■ Extrait de page
- - - - - - -
Comme conséquence de la multiplication des contraintes, nombre d’étudiants renoncent finalement aux aides sociales. Pire encore, dans le cadre de mes travaux sur la prostitution étudiante, sur quarante témoignages, près de la moitié indique avoir abandonné à priori les démarches, notamment pour des raisons… d’estime d’elles et d’eux-mêmes. Ainsi, l’un des témoins soulignait : « Je pense qu’on peut parler de dignité. Je trouve ça indigne, moi d’aller mendier de l’argent au CPAS. […] Au moins, moi je vends quelque chose, je donne un service. »
Le délitement des dispositifs d’aide sociale, le renforcement des contraintes sur les usagers (ne devrait-on écrire « usagés »?) de ces dispositifs, le dénigrement systématique des allocataires sociaux, tout cela concourt forcément à aggraver les situations de précarité.
Et c’est ainsi qu’est alimentée la prostitution étudiante, comme l’a d’ailleurs parfaitement compris le site internet dont la publicité est désormais interdite : il présente la prostitution comme un moyen finalement agréable de faire face aux situations d’endettement, bien plus facile que d’avoir recours aux aides institutionnelles. Il faut le dire avec force : interdire cette publicité pour le sugar dating ne sert à rien si, en amont, rien n’est fait pour favoriser l’accès aux aides sociales ! Et cela devrait passer nécessairement par une information complète et objective sur les droits des étudiants et la simplification administrative voire l’automatisation des aides (notamment des allocations d’études).
- - - - - - -
■ Données affichées
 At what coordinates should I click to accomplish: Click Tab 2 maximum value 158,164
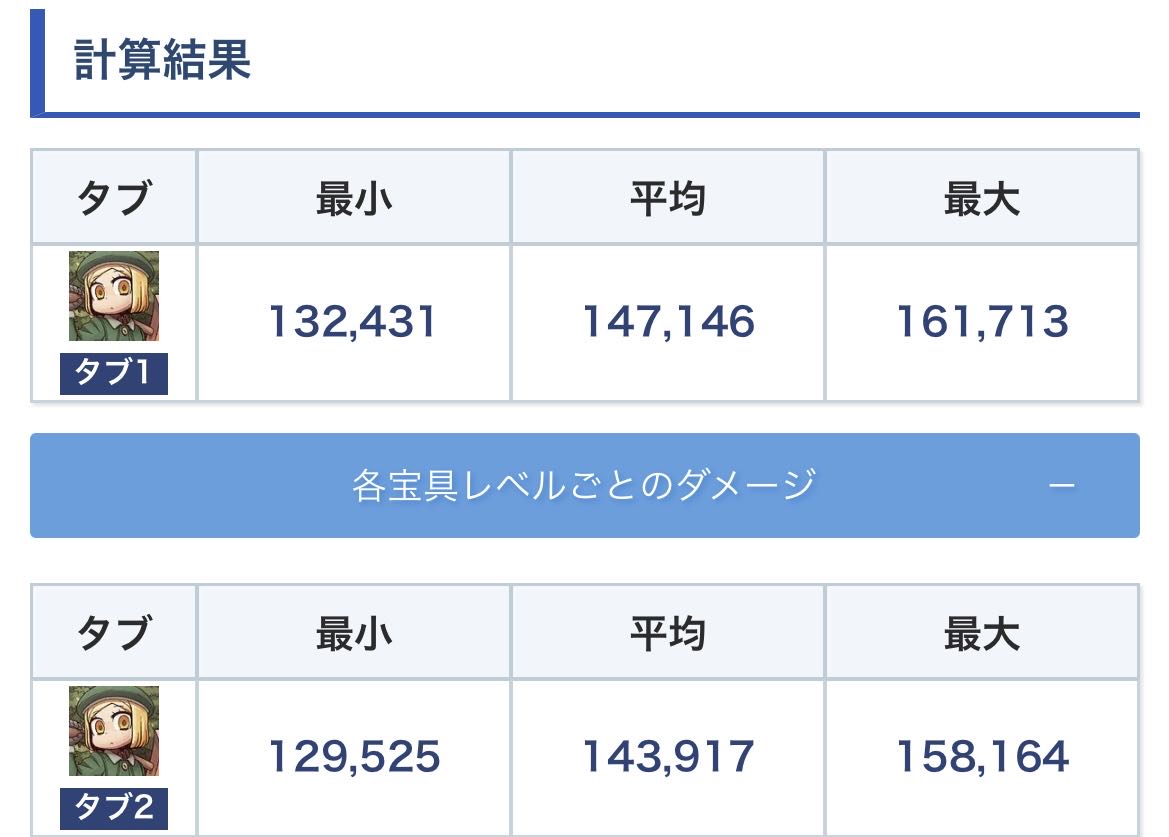coord(983,757)
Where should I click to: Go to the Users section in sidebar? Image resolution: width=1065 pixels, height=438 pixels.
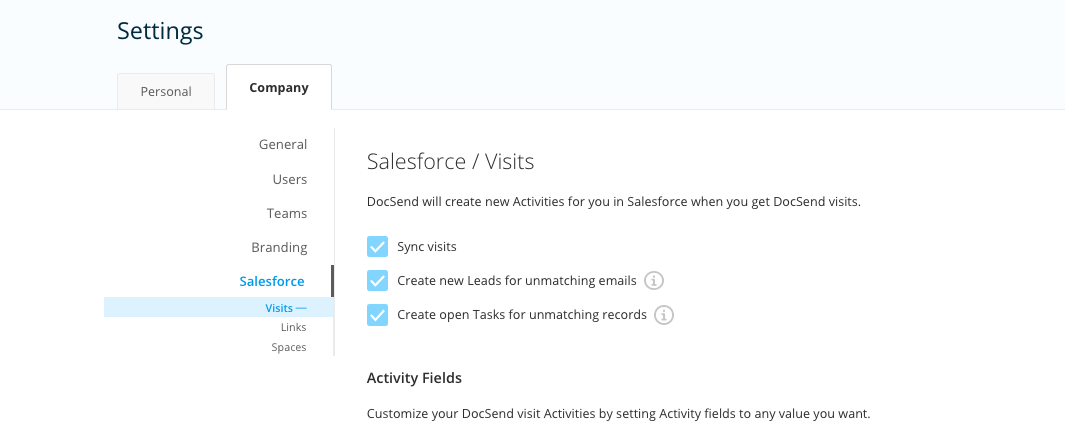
- - - - - - -
■ Problèmes à résoudre
1. Sur combien de témoignages reposent les travaux sur la prostitution étudiante mentionnés dans l'extrait sur la prostitution étudiante ?
2. Recopiez tout le passage de l'extrait sur la prostitution étudiante, depuis « Le délitement des » jusqu'à « situations de précarité. ».
3. Résumez l'extrait sur la prostitution étudiante en deux phrases.

■ Réponses finales
1. Sur quarante témoignages.

2.
Le délitement des dispositifs d’aide sociale, le renforcement des contraintes sur les usagers (ne devrait-on écrire « usagés »?) de ces dispositifs, le dénigrement systématique des allocataires sociaux, tout cela concourt forcément à aggraver les situations de précarité.

3. La multiplication des contraintes pousse nombre d'étudiants à renoncer aux aides sociales, parfois par estime de soi, et le délitement de ces aides aggrave la précarité qui alimente la prostitution étudiante. Interdire la publicité pour le sugar dating ne sert donc à rien sans favoriser l'accès aux aides sociales, grâce à une information complète sur les droits des étudiants et à la simplification, voire l'automatisation, des aides.